🤖 AI Summary
To address the urgent need for high-accuracy, low-latency, and cost-effective safety training in Industry 5.0’s human-centric manufacturing, this paper proposes a multimodal safety training chatbot tailored for manufacturing. Methodologically, it integrates large language models (LLMs) with retrieval-augmented generation (RAG), supports text and image inputs, and employs domain-specific vector retrieval alongside full-factor experimental design for parameter optimization. Key contributions include: (1) the first benchmark dataset for manufacturing safety training; (2) an open-source, reusable industry-knowledge chatbot framework; and (3) a systematic evaluation methodology.

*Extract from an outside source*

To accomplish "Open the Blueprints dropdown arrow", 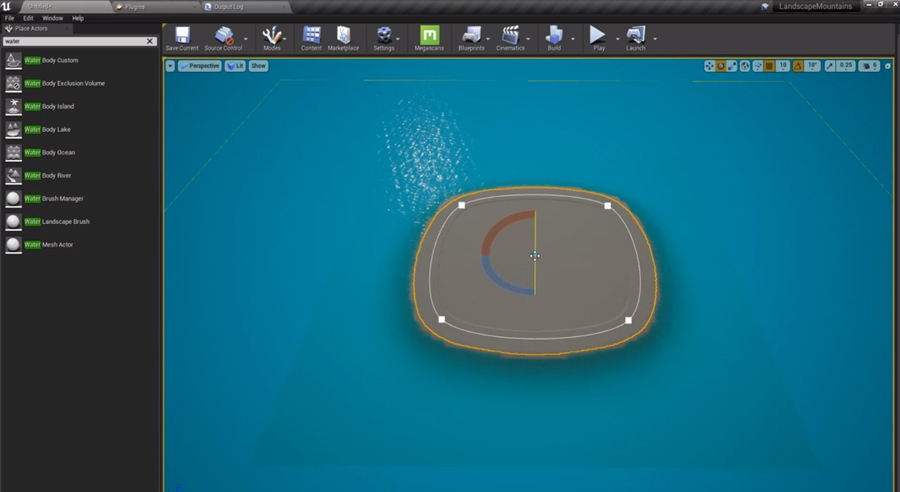I will coord(489,40).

Experiments demonstrate that the optimal configuration achieves 86.66% accuracy, an average response latency of 10.04 seconds, and a per-query cost of only $0.005. Validated by ten domain experts, the system significantly advances the practical deployment of AI in industrial safety education.
📝 Abstract
Ensuring worker safety remains a critical challenge in modern manufacturing environments. Industry 5.0 reorients the prevailing manufacturing paradigm toward more human-centric operations. Using a design science research methodology, we identify three essential requirements for next-generation safety training systems: high accuracy, low latency, and low cost. We introduce a multimodal chatbot powered by large language models that meets these design requirements. The chatbot uses retrieval-augmented generation to ground its responses in curated regulatory and technical documentation. To evaluate our solution, we developed a domain-specific benchmark of expert-validated question and answer pairs for three representative machines: a Bridgeport manual mill, a Haas TL-1 CNC lathe, and a Universal Robots UR5e collaborative robot. We tested 24 RAG configurations using a full-factorial design and assessed them with automated evaluations of correctness, latency, and cost. Our top 2 configurations were then evaluated by ten industry experts and academic researchers. Our results show that retrieval strategy and model configuration have a significant impact on performance. The top configuration (selected for chatbot deployment) achieved an accuracy of 86.66%, an average latency of 10.04 seconds, and an average cost of $0.005 per query. Overall, our work provides three contributions: an open-source, domain-grounded safety training chatbot; a validated benchmark for evaluating AI-assisted safety instruction; and a systematic methodology for designing and assessing AI-enabled instructional and immersive safety training systems for Industry 5.0 environments.